回収費用は「検討中」
企画段階でこうした批判を防ぐことはできなかったのか。事前に懸念や反対意見は出なかったのかを質すと、こう回答した。
厚生労働省と映画『ママがもうこの世界にいなくても私の命の日記』とのタイアップポスター。批判殺到で企画は中止に(公式サイトより、現在は削除済み)

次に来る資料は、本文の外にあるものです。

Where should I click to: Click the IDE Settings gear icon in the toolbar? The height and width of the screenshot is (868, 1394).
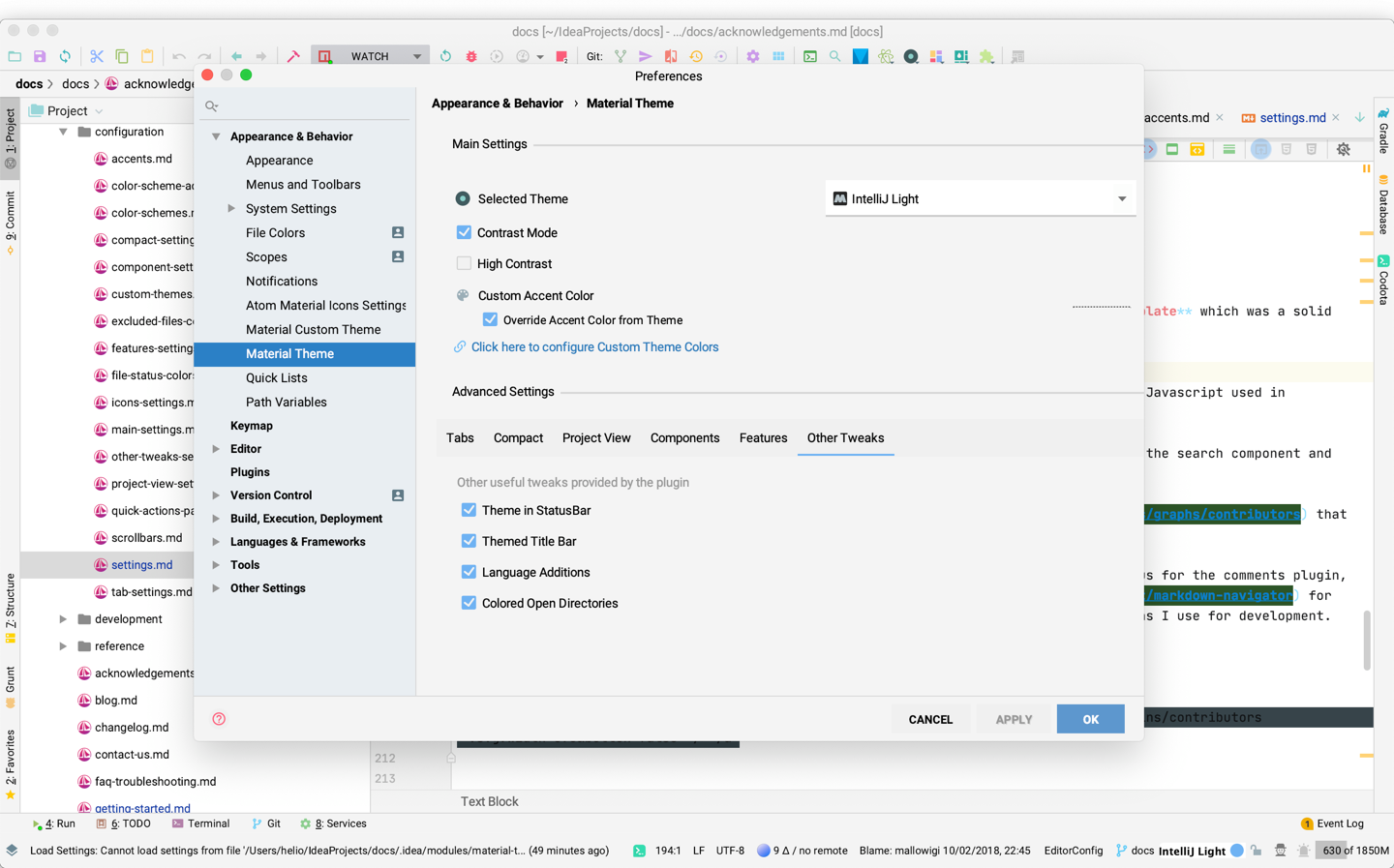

「タイアップを進めるにあたり、患者様個々人の受け取り方に沿った丁寧な対応や配慮を行うことができませんでした。事前に懸念をクリアにできないまま進めてしまったこと、配慮が行き渡らなかったことについて、当局として深くお詫び申し上げます」
具体的にどのような意見が寄せられたのか尋ねると、「ポスターをご覧になった際に“患者等に不快感や嫌悪感を抱かせるのではないか”という懸念が寄せられたほか、SNSを中心として多様なご意見をいただいております」と説明。
気になるのは、このタイアップに税金が投入されているのか、そしてポスターの回収費用は誰が持つのかという点だ。
「本キャンペーンに関して、当局としての直接的な費用支出はありません。ポスターの制作費は映画配信会社側の負担となっております。回収にかかる追加費用につきましては現在検討中であり、映画側と協議を行っている段階です」
わずか数日の間に、政府機関とエンタメ作品のコラボが相次いで白紙撤回される異常事態。お役所主導の“安易なタイアップ”のあり方が、今改めて厳しく問われている。